The program is built to give students an opportunity to gain real-world experience by working with an established company. In addition to the internship, there are multiple other factors that allow students to travel around Rhode Island for professional development purposes.
Kaylyn Keane, the program coordinator, explained the way professional development is added to the program.

“You can earn up to six credits in professional development,” Keane said. “The first course is in the spring, second in the fall. I teach everything from public speaking, to networking, how to run a meeting, business ethics. Things like that, that you don’t necessarily get in the classroom.”

Another part of the program includes summer site visits, in which students attend presentations and demonstrations at companies around the state.

Ryan Foley, a green markets, sustainability and general business student in the program, experienced the summer site visits.

“You get to go to some really cool places in the summer,” Foley said. “Usually every week or every other week you get to go to something related to energy. We went to the solar farm, National Grid, Office of Energy Resources, a place up in Boston where they test wind turbines.”

Foley is completing his internship with Green Development LLC, a private developer that works to place wind and solar farms on local land. He does multiple different jobs with them; finding the right land to use, organizing projects with the National Grid, receiving information about meetings and town news, dealing with requests for proposals and working with the pricing and billing of energy services.

“Wherever they need me I kind of work there,” Foley said. “I like it because you learn something new every day, do something different every day. So, it’s a lot of fun.”
Alexis Charpentier, an electrical engineering and Spanish major, is an intern at Rhode Islanders Saving Energy engineering, a company that works to evaluate efficiency measures. Charpentier assists engineers with creating projects, writing reports, checking specifications and research.

“I have an engineering mind, labs help me,” Charpentier said. “When I’m out there actually seeing how everything works, it helps a lot.”

The program was established in 2008 in an effort to bring young students into the growing energy business. Keane explained that there are numerous goals that the program advisers hope students will accomplish after completing the year.

“The fellows come out of the year really understanding how the energy industry works… they also come out of the year with a professional network of people they meet,” Keane said. “Essentially all the important people in the energy industry. The endgame is to get these students working in the energy industry.”

The application is on the Energy Fellows Program website, including information regarding recommendation letters and interviews. The program is competitive and looking for dedicated and eager students.

Charpentier found the program very beneficial to her success and wants others to apply regardless of their fears.

“Definitely do it, there are so many different moving parts in the industry, you just have to show an enthusiasm for the industry,” Charpentier said. “You have to be committed to it.
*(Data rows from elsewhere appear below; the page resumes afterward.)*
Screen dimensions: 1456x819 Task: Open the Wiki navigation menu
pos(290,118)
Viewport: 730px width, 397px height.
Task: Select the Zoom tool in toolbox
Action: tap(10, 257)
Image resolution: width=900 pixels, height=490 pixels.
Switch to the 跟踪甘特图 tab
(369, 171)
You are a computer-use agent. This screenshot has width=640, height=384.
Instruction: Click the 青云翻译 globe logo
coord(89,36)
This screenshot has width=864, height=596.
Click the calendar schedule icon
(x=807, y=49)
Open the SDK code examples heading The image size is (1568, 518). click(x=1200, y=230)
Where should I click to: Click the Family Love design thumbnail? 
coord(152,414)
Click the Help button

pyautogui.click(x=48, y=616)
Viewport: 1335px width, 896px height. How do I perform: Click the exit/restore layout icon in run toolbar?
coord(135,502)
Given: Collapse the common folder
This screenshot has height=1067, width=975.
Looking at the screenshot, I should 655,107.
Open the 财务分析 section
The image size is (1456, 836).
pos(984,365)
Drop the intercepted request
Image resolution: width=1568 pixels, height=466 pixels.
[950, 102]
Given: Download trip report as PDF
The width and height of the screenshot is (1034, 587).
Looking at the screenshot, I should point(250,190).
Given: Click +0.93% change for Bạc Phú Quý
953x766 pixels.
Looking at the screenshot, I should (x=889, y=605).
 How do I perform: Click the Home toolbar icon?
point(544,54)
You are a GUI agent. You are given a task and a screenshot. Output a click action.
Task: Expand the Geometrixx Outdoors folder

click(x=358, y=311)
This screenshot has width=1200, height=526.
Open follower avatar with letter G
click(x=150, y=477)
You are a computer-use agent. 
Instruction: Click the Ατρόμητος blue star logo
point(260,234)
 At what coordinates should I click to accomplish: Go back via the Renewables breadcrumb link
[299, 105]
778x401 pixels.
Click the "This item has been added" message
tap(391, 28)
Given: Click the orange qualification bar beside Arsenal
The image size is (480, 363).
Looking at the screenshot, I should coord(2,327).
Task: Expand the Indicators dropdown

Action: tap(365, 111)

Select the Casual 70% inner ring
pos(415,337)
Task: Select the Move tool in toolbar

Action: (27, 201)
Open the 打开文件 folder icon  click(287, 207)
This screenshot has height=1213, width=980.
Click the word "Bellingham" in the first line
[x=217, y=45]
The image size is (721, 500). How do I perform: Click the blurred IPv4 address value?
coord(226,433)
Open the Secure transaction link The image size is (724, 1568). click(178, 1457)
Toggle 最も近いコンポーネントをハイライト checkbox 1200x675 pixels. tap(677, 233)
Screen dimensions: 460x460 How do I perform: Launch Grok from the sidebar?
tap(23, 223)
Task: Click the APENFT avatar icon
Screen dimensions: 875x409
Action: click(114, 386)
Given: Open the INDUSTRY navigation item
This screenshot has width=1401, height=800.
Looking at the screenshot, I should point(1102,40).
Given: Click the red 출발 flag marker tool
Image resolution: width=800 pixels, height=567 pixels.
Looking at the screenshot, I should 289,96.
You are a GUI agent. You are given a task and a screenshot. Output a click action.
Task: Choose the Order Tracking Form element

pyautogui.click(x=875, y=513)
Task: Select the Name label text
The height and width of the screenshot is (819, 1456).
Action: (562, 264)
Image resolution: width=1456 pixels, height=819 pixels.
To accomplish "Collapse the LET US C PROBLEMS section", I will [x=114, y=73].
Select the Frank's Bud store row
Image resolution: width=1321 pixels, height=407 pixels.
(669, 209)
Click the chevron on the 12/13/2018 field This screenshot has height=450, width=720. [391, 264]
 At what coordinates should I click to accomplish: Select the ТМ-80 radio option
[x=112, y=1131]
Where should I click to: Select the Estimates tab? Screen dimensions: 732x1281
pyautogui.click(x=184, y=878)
It is a year-long program, but I think it’s definitely worth it.”

Charpentier also highlighted her experience with the Energy Fellows Program as a key component to her success.

“When I took a class, we went to a green development turbine, and at that point, it was like this really cool thing to do,” Charpentier said. “A year later I’m now working with them and the people that gave the presentation about it are now my bosses, now my coworkers. So, it was like a full circle type of moment. I was listening to them a year ago and now a year later I’m helping them with the presentation. I definitely learned a lot throughout the program and working with the company.”

The Department of Environmental and Natural Resource Economics and the URI Cooperative Extension are hosting an Alumni Panel on Thursday, Oct. 18 from 5 p.m. to 8 p.m. This panel will have alumni that have been through the Energy Fellows Program, talking about their current daily jobs and experiences after college.